O discurso não convence. O presidente francês, François Hollande, falou em evidências de um ataque químico e apontou o dedo ao regime. O primeiro-ministro britânico, David Cameron, e o presidente norte-americano, Barack Obama, prometeram uma resposta contundente se se provar o uso de armas químicas pelo Governo de Bashar al-Assad.

Quem não precisa de provas é o grupo jihadista Al-Nosra, ligado à al-Qaeda, que prometeu vingar-se e atacar as aldeias alauitas (a comunidade à qual pertence o Presidente sírio).

O Pentágono estará a reposicionar forças no Mediterrâneo. O secretário da Defesa norte-americano, Chuck Hagel, não excluiu a possibilidade de uma intervenção militar: “O Presidente Obama pediu ao Departamento de Defesa para preparar planos para todas as contingências, algo que já fizemos. Estamos preparados para todas as possibilidades se ele decidir avançar com uma delas”.

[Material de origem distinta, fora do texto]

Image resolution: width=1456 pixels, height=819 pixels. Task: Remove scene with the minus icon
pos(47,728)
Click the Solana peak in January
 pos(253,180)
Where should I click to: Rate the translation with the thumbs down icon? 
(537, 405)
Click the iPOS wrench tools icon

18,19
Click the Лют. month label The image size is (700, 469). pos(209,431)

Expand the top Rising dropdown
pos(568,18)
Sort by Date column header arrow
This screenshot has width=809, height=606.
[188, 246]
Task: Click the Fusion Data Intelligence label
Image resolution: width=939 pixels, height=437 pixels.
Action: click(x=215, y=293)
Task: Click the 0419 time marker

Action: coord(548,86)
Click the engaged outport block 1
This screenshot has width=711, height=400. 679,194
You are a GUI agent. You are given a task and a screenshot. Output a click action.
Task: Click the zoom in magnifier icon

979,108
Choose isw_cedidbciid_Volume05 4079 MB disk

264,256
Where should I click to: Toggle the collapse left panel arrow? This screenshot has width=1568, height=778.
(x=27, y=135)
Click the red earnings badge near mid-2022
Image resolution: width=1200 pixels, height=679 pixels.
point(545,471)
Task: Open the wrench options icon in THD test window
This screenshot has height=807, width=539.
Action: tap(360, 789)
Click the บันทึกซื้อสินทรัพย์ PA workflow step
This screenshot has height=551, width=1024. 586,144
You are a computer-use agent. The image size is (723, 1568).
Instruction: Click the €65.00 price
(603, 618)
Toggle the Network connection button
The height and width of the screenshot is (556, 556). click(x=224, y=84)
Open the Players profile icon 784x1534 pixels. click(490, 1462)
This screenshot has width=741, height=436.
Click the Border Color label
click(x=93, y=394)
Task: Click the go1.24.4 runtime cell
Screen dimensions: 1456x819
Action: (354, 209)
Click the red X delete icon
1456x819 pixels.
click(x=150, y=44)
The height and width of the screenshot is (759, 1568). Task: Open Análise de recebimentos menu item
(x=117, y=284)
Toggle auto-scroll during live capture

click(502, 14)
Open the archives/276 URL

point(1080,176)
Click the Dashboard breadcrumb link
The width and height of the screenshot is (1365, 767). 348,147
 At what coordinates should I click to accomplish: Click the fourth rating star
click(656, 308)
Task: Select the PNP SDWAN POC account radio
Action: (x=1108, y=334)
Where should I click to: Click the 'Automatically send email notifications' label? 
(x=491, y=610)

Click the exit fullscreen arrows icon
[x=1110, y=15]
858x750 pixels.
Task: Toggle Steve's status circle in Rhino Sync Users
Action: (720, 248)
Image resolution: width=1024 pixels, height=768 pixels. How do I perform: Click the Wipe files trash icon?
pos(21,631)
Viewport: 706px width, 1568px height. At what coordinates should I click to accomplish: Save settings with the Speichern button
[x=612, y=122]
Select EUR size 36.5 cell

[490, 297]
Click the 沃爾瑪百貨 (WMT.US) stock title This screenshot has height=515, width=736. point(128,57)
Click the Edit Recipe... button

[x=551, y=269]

Barack Obama não quer avançar sem provas. Ainda presente nas memórias de todos estão as armas de destruição maciça que Sadam Hussein não tinha. No caso de intervenção militar, face ao quase certo veto da China e da Rússia para um ataque mandatado pelas Nações Unidas, resta a possibilidade de convencer os parceiros da NATO, invocando uma situação de emergência, como aconteceu no Kosovo em 1999. Nos próximos dias, uma reunião juntará na Jordânia os chefes militares de dez países.